== RECORDS SHOWN

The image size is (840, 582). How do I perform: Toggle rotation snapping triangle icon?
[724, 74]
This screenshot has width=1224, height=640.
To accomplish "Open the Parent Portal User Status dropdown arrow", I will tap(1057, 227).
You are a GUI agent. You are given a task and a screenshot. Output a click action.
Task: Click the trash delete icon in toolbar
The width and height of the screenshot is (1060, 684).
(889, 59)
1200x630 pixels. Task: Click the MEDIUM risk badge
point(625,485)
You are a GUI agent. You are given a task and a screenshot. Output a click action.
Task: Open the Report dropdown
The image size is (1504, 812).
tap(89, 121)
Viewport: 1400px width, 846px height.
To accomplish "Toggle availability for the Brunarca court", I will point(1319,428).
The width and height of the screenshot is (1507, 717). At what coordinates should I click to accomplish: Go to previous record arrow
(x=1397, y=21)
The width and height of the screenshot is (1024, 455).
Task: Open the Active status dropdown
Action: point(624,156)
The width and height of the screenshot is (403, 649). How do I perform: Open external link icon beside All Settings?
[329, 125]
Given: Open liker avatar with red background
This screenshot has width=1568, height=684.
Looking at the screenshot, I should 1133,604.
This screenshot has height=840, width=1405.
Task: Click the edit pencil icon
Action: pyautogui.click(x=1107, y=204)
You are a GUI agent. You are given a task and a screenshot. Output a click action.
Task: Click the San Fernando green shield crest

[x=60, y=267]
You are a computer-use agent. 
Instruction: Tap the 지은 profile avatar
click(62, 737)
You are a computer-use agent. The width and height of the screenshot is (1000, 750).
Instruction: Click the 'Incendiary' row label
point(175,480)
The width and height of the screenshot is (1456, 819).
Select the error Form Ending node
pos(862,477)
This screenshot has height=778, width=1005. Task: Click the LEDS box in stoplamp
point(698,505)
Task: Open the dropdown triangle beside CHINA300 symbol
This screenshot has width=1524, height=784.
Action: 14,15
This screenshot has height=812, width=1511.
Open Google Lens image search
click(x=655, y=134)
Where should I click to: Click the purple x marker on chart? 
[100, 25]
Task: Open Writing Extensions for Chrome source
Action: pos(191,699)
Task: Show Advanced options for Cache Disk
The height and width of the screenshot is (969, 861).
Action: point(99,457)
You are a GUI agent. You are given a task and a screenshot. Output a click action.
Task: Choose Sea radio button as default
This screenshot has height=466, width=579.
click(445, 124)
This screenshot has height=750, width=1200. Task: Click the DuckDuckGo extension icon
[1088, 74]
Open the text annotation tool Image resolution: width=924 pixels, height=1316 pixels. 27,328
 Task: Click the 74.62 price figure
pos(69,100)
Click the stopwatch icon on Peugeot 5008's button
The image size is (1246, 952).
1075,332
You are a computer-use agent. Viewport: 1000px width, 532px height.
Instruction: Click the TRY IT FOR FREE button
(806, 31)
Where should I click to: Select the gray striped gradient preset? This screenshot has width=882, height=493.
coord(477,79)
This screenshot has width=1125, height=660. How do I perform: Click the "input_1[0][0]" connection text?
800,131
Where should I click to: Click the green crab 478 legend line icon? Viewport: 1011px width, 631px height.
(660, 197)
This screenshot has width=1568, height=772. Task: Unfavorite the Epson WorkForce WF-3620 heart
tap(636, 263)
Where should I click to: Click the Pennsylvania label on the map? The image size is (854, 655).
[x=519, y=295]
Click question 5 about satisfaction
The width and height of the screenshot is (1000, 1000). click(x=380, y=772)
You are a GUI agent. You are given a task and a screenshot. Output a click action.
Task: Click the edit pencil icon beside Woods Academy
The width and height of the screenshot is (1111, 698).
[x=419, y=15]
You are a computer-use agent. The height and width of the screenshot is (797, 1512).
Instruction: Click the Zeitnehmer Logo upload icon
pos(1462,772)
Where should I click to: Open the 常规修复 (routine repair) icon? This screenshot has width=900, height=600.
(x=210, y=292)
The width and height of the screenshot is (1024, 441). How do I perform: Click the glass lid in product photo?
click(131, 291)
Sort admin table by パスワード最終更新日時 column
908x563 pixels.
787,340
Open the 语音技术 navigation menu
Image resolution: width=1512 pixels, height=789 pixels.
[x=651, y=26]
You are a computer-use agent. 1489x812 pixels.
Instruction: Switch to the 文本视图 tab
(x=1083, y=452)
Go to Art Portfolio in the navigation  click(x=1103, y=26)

====

=== TASK INSTRUCTIONS ===
Can you rewrite every row above, swapping "GUI agent" for "desktop agent" and leaving everything else unchanged?

=== RESPONSE TO THIS TASK ===
The image size is (840, 582). How do I perform: Toggle rotation snapping triangle icon?
[724, 74]
This screenshot has width=1224, height=640.
To accomplish "Open the Parent Portal User Status dropdown arrow", I will tap(1057, 227).
You are a desktop agent. You are given a task and a screenshot. Output a click action.
Task: Click the trash delete icon in toolbar
The width and height of the screenshot is (1060, 684).
(889, 59)
1200x630 pixels. Task: Click the MEDIUM risk badge
point(625,485)
You are a desktop agent. You are given a task and a screenshot. Output a click action.
Task: Open the Report dropdown
The image size is (1504, 812).
tap(89, 121)
Viewport: 1400px width, 846px height.
To accomplish "Toggle availability for the Brunarca court", I will point(1319,428).
The width and height of the screenshot is (1507, 717). At what coordinates should I click to accomplish: Go to previous record arrow
(x=1397, y=21)
The width and height of the screenshot is (1024, 455).
Task: Open the Active status dropdown
Action: point(624,156)
The width and height of the screenshot is (403, 649). How do I perform: Open external link icon beside All Settings?
[329, 125]
Given: Open liker avatar with red background
This screenshot has width=1568, height=684.
Looking at the screenshot, I should 1133,604.
This screenshot has height=840, width=1405.
Task: Click the edit pencil icon
Action: pyautogui.click(x=1107, y=204)
You are a desktop agent. You are given a task and a screenshot. Output a click action.
Task: Click the San Fernando green shield crest

[x=60, y=267]
You are a computer-use agent. 
Instruction: Tap the 지은 profile avatar
click(62, 737)
You are a computer-use agent. The width and height of the screenshot is (1000, 750).
Instruction: Click the 'Incendiary' row label
point(175,480)
The width and height of the screenshot is (1456, 819).
Select the error Form Ending node
pos(862,477)
This screenshot has height=778, width=1005. Task: Click the LEDS box in stoplamp
point(698,505)
Task: Open the dropdown triangle beside CHINA300 symbol
This screenshot has width=1524, height=784.
Action: 14,15
This screenshot has height=812, width=1511.
Open Google Lens image search
click(x=655, y=134)
Where should I click to: Click the purple x marker on chart? 
[100, 25]
Task: Open Writing Extensions for Chrome source
Action: pos(191,699)
Task: Show Advanced options for Cache Disk
The height and width of the screenshot is (969, 861).
Action: point(99,457)
You are a desktop agent. You are given a task and a screenshot. Output a click action.
Task: Choose Sea radio button as default
This screenshot has height=466, width=579.
click(445, 124)
This screenshot has height=750, width=1200. Task: Click the DuckDuckGo extension icon
[1088, 74]
Open the text annotation tool Image resolution: width=924 pixels, height=1316 pixels. 27,328
 Task: Click the 74.62 price figure
pos(69,100)
Click the stopwatch icon on Peugeot 5008's button
The image size is (1246, 952).
1075,332
You are a computer-use agent. Viewport: 1000px width, 532px height.
Instruction: Click the TRY IT FOR FREE button
(806, 31)
Where should I click to: Select the gray striped gradient preset? This screenshot has width=882, height=493.
coord(477,79)
This screenshot has width=1125, height=660. How do I perform: Click the "input_1[0][0]" connection text?
800,131
Where should I click to: Click the green crab 478 legend line icon? Viewport: 1011px width, 631px height.
(660, 197)
This screenshot has width=1568, height=772. Task: Unfavorite the Epson WorkForce WF-3620 heart
tap(636, 263)
Where should I click to: Click the Pennsylvania label on the map? The image size is (854, 655).
[x=519, y=295]
Click question 5 about satisfaction
The width and height of the screenshot is (1000, 1000). click(x=380, y=772)
You are a desktop agent. You are given a task and a screenshot. Output a click action.
Task: Click the edit pencil icon beside Woods Academy
The width and height of the screenshot is (1111, 698).
[x=419, y=15]
You are a computer-use agent. The height and width of the screenshot is (797, 1512).
Instruction: Click the Zeitnehmer Logo upload icon
pos(1462,772)
Where should I click to: Open the 常规修复 (routine repair) icon? This screenshot has width=900, height=600.
(x=210, y=292)
The width and height of the screenshot is (1024, 441). How do I perform: Click the glass lid in product photo?
click(131, 291)
Sort admin table by パスワード最終更新日時 column
908x563 pixels.
787,340
Open the 语音技术 navigation menu
Image resolution: width=1512 pixels, height=789 pixels.
[x=651, y=26]
You are a computer-use agent. 1489x812 pixels.
Instruction: Switch to the 文本视图 tab
(x=1083, y=452)
Go to Art Portfolio in the navigation  click(x=1103, y=26)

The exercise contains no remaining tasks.